L’accélération de la procédure Le Pen porte atteinte à l’égalité devant la loi
La décision d’avancer la date du procès en appel des assistants parlementaires du Front national à l’été 2026, en raison du calendrier électoral, pose une série de problèmes qui affaiblissent l’institution judiciaire
La décision d’avancer la date de l’appel du procès de Marine Le Pen est un mauvais coup porté à l’Etat de droit. La démarche, politiquement s’entend, tente de mettre un terme aux cris d’orfraie du Rassemblement national – « une très bonne nouvelle », s’est félicitée Marine Le Pen – et cherche à prouver par l’absurde que la justice ne se mêle en rien de politique. Ce nouveau calendrier vise cependant, en respectant à peine les formes, à faire comme si le procès n’avait pas eu lieu, pour que le processus électoral puisse se dérouler comme prévu.
Cette décision pose de sérieux problèmes. Il ne s’agit pas, ici, de vouloir à tout prix empêcher Marine Le Pen de se présenter à la présidentielle, et l’appel est un droit essentiel. Il s’agit d’une question de principe. Marine Le Pen a été condamnée, lundi 31 mars, à quatre ans de prison, dont deux avec sursis, et surtout cinq ans d’inéligibilité, applicable immédiatement. L’audience d’appel, compte tenu des délais habituels, n’était pas prévue avant deux, voire trois ans, il faudrait ensuite deux bons mois de débats. La rédaction de la décision en aurait pris facilement trois de plus : trop tard pour la campagne de 2027.
Premier problème, il n’est pas contestable que la décision de précipiter l’arrêt de la cour d’appel à l’été 2026 est dérogatoire : c’est une décision sur mesure, au bénéfice de Marine Le Pen, qui bouscule l’égalité devant la loi, « l’un des piliers de la démocratie », a noté le tribunal.

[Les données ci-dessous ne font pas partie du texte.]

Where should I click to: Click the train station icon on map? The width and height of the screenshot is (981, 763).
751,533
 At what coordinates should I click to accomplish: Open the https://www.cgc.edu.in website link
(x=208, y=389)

Et encore, « en cas de violation de la loi pénale, les élus ne bénéficient d’aucune immunité » et il ne saurait être question « de revendiquer un privilège ». Quel autre justiciable obtiendrait qu’on avance son procès en appel pour obtenir une deuxième chance d’échapper à une sanction ? La date de l’appel du procès du MoDem de février 2024, en tous points comparable, n’a toujours pas été fixée ; sans doute parce que François Bayrou a été relaxé en première instance.
Tartufferie
Deuxième difficulté, il s’agit bien d’un désaveu cinglant du tribunal, en dépit des dénégations de la procureure générale près la cour d’appel de Paris, Marie-Suzanne Le Quéau. (…)
S’indigner des attaques personnelles contre les magistrats qui, de façon collégiale, ont décidé de faire exécuter sur-le-champ l’inéligibilité de Marine Le Pen et, dans le même temps, affaiblir la décision de ces mêmes juges, en précipitant l’appel pour qu’elle ne puisse pas s’appliquer, est une tartufferie.
Après l’égalité devant la loi, la séparation des pouvoirs prend elle aussi un sérieux coup de canif. (…)
Troisième problème, (…) Le dossier des assistants du Front national au Parlement européen, longuement analysé à l’audience, est accablant. Comment confirmer la culpabilité de la plupart des prévenus, tout en trouvant une solution afin que Marine Le Pen puisse se présenter à la présidentielle ?
(…)
Suffirait-il alors de ne pas se pourvoir en cassation, si aucune inéligibilité n’est prononcée ? Marine Le Pen, dans cette hypothèse, serait définitivement condamnée pour détournement de fonds publics. Ce qui ne l’empêcherait pas, juridiquement, d’être élue présidente de la République, son éventuelle peine de prison serait suspendue pendant la durée du mandat.